The question is as to if a DOV can be implemented given the other potential beneficiaries, these being “my issue” and the charity as a backstop. Reading the will it is apparent that “my issue” would not be restricted to the adult children but extend to the wider family some of whom are minors. Accepting this given that the rights of minors could be prejudiced and the potential interest of the charity I do not think a DOV could be contemplated.
Any thoughts or other considerations such as a future partition of the trust in which case I am unsure as to the rights of the charity.
Thanks in advance.

The trustees probably just need a Deed of Appointment, but it will depend on the precise wording of the Will. It is unlikely that a Deed of Variation will be possible.
Beneficiaries of a discretionary trust have no absolute right to any of the trust fund, only the right to be considered. If a particular beneficiary (B1) is given a sum of money from the trust, then that gift/distribution is not made “in return for” anything: it is simply the trustees exercising their discretion in a particular way. The trustees may then choose not to exercise their discretion for B1’s benefit again (but they will be free to do so or not to do so, when the time comes, unless B1 is also excluded from benefiting).
Trustees must consider the purpose of the trust and of any powers they propose to exercise - the letter of wishes and the wording of the Will may assist with this. They must also only consider all relevant matters and not any irrelevant matters. Relevant matters might include the cost of running the trust relative to its value or the relations between family members (but not always). It is then for the trustees to decide how to deal with the trust.

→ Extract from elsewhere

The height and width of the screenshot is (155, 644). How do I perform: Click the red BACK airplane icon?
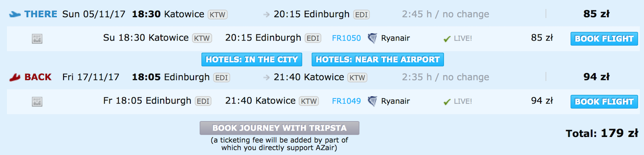tap(15, 78)
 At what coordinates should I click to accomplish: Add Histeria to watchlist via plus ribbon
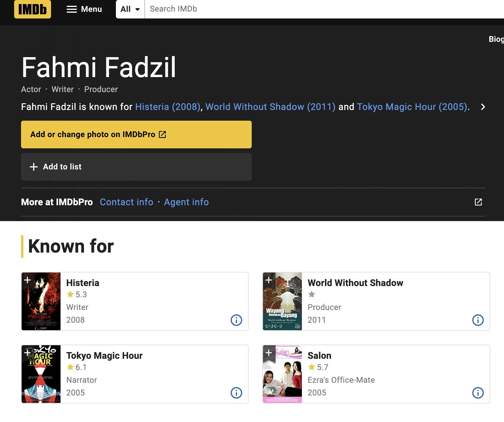(27, 280)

This could include, for example:

  1. appoint that B1 receive the income from the trust for a period of time and then appoint all of the trust fund to other beneficiaries (say, B2, B3 and B4)
  2. appoint £x to B1 and the rest of the trust fund to B2, B3 and B4
  3. appoint £x to B1 and retain the rest of the trust fund with the intention of using it for the benefit of B2, B3 and B4 or their descendants (the trustees might even be able to exclude B1 from the trust at that point too).
    It is for the trustees to decide what is appropriate in the circumstances at each time that they come to exercise their discretion.

Paul Davidoff
New Quadrant


Thank you very much for your input which is massively helpful. Sometimes the obvious is in front of your face and it takes someone to point it out!

Thanks again, I appreciate your taking the time to reply.